Lo que le falta, e imperdonablemente —incluso si en este país no estuviéramos viendo los asesinatos antisemitas en la sinagoga de Heaton Park— es cualquier tipo de dimensión moral o comentario que contrarreste las persistentes y amorosas imágenes de los propios actos depravados de Gein. Vemos su vibrante vida de fantasía y cómo se posiciona como un hombre completamente a merced, primero de su madre en su aislada granja juntos, y luego de una posible novia que comparte algunas de sus tempranas fascinaciones mórbidas y le trae algunas fotos de víctimas de campos de concentración y su primer cómic de Ilse Koch. ¿Cuál parece ser el mensaje, debe hacer un pobre tipo esquizofrénico?
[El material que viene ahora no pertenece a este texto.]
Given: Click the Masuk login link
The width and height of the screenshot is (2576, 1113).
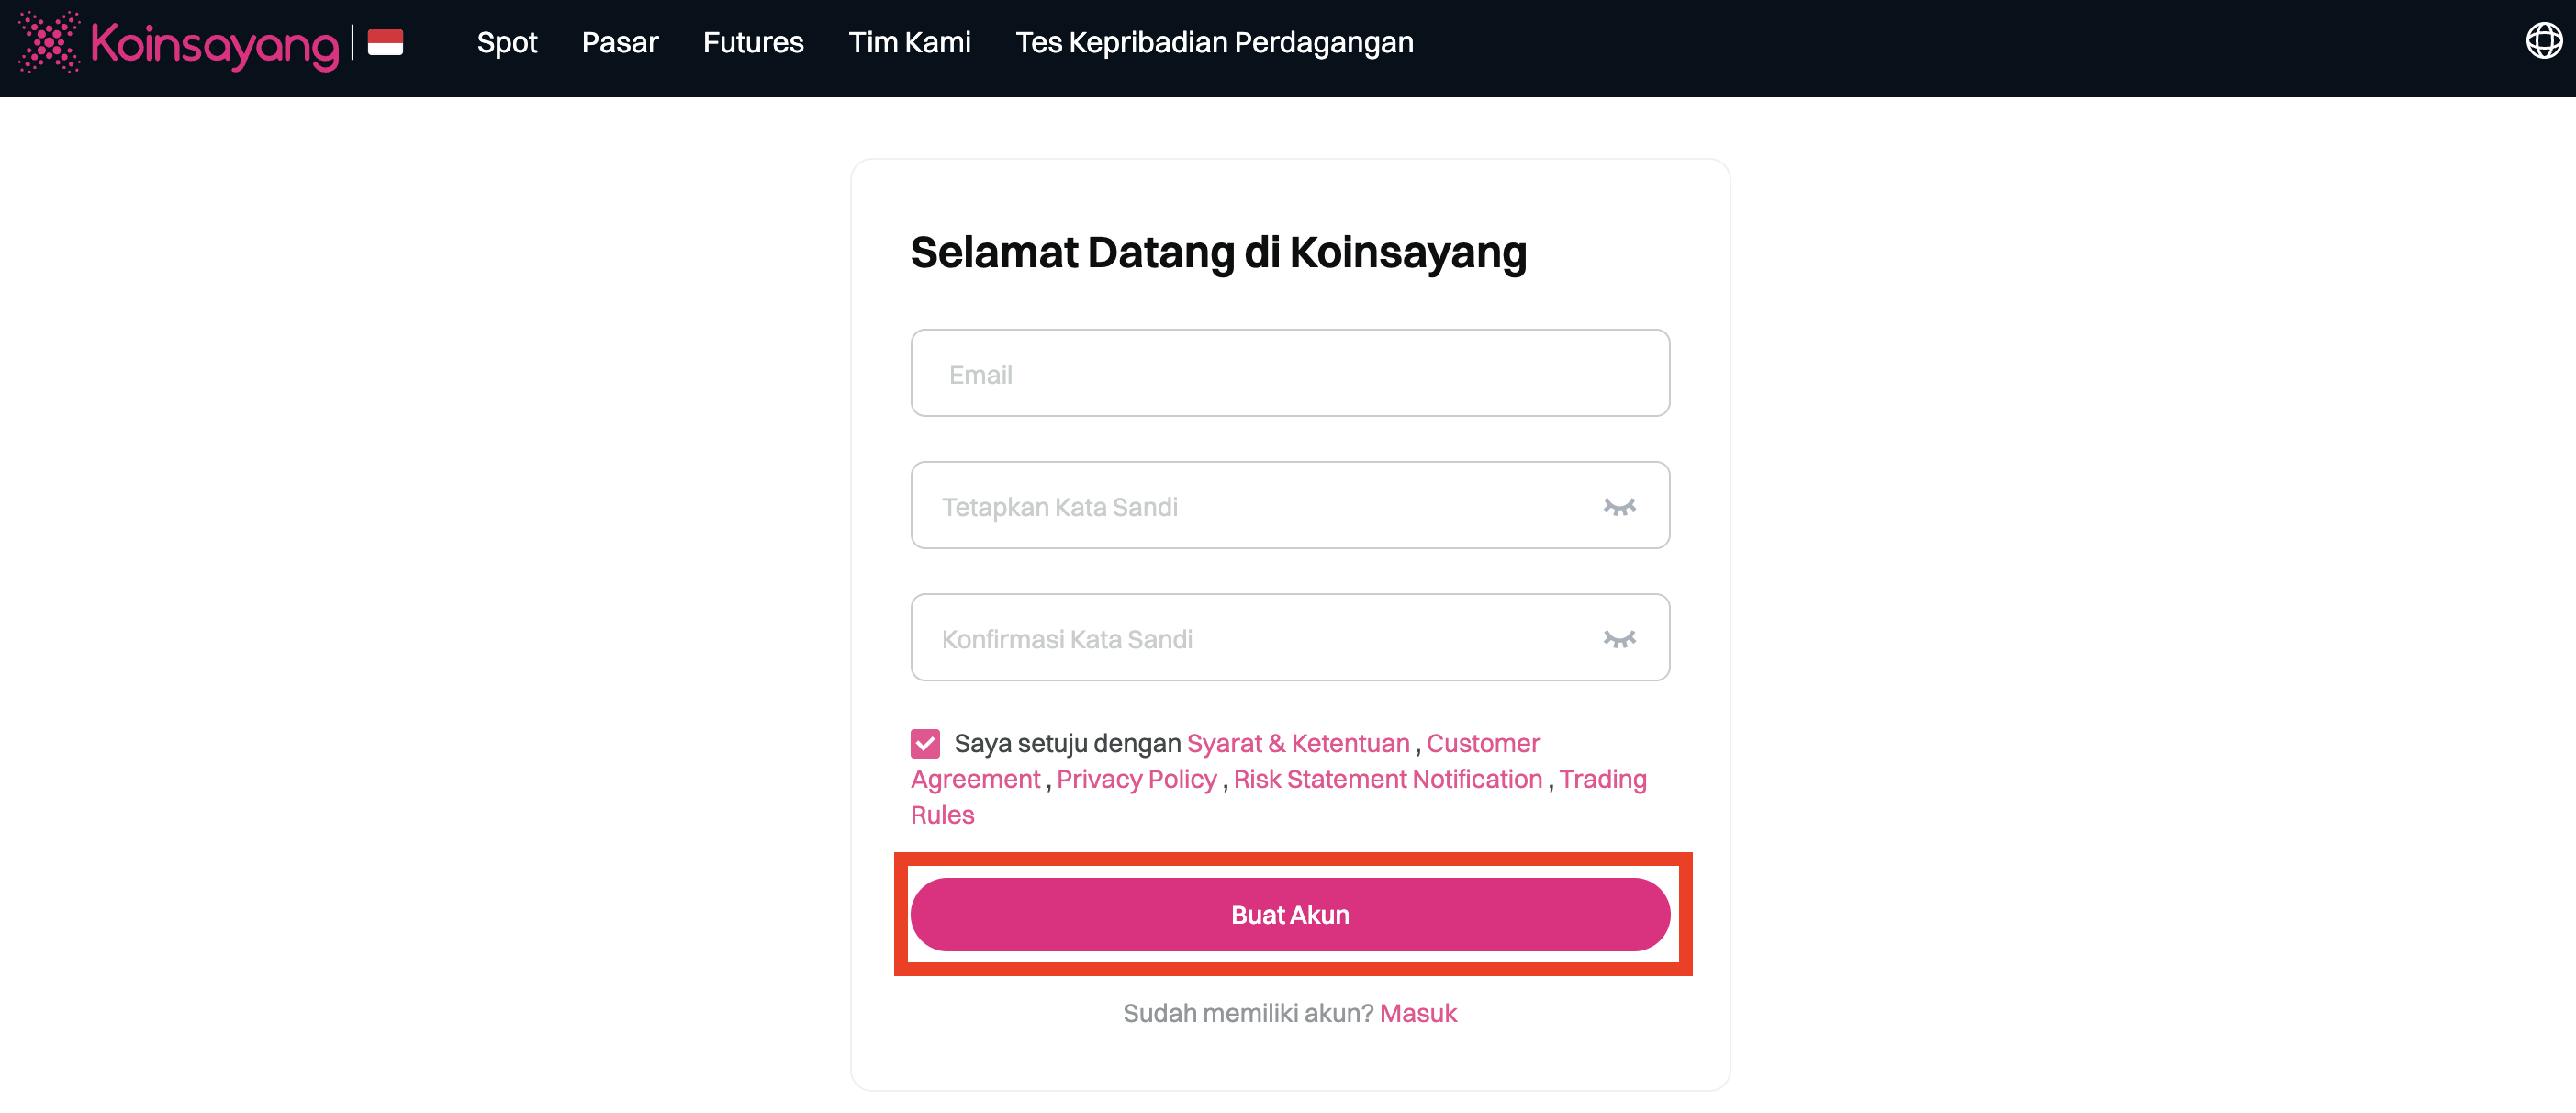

Durante una cena con Hitchcock (Tom Hollander en una actuación casi tan mala como las prótesis que lo entierran), Bloch conjetura que si Gein nunca hubiera visto las fotografías, «habría seguido siendo un simple pueblerino».

Ahora bien, se podría argumentar que un drama de la casa de Ryan Murphy (él es el productor ejecutivo; está dirigido por Max Winkler y escrito por Ian Brennan), conocido por sus producciones brillantes y a menudo exageradas, no es el lugar adecuado para buscar una perspectiva sobre la condición humana. Pero «El pueblo contra O.J. Simpson» fue un brillante análisis de la transición de Estados Unidos a la era mediática y sus ramificaciones actuales. «El asesinato de Gianni Versace» tuvo mucho que decir sobre la fama y la celebrización de la cultura. Y «El juicio político» examinó la misoginia arraigada e internalizada, aunque no eludió por completo las acusaciones de perpetuarla. Así que es posible, y Murphy puede hacerlo.

Pero no aquí. La historia de Ed Gein da la impresión de que solo le interesa sacar al mercado una pieza poco explotada de crímenes reales y exigir compasión por el hombre tras las máscaras de piel y las cajas de trofeos tallados. No se trata de un ejercicio para comprender cómo pudo haber sido creado —más allá de la superficial y absurda oferta de «mamá religiosa, ¿qué esperabas?»— ni, por lo tanto, cómo prevenir la aparición de nuevos Geins. No es más que una complacencia voyerista a los instintos más bajos del espectador. Eso sí, la iluminación en las escenas nazis es preciosa. Hay que reconocerles eso a los chicos.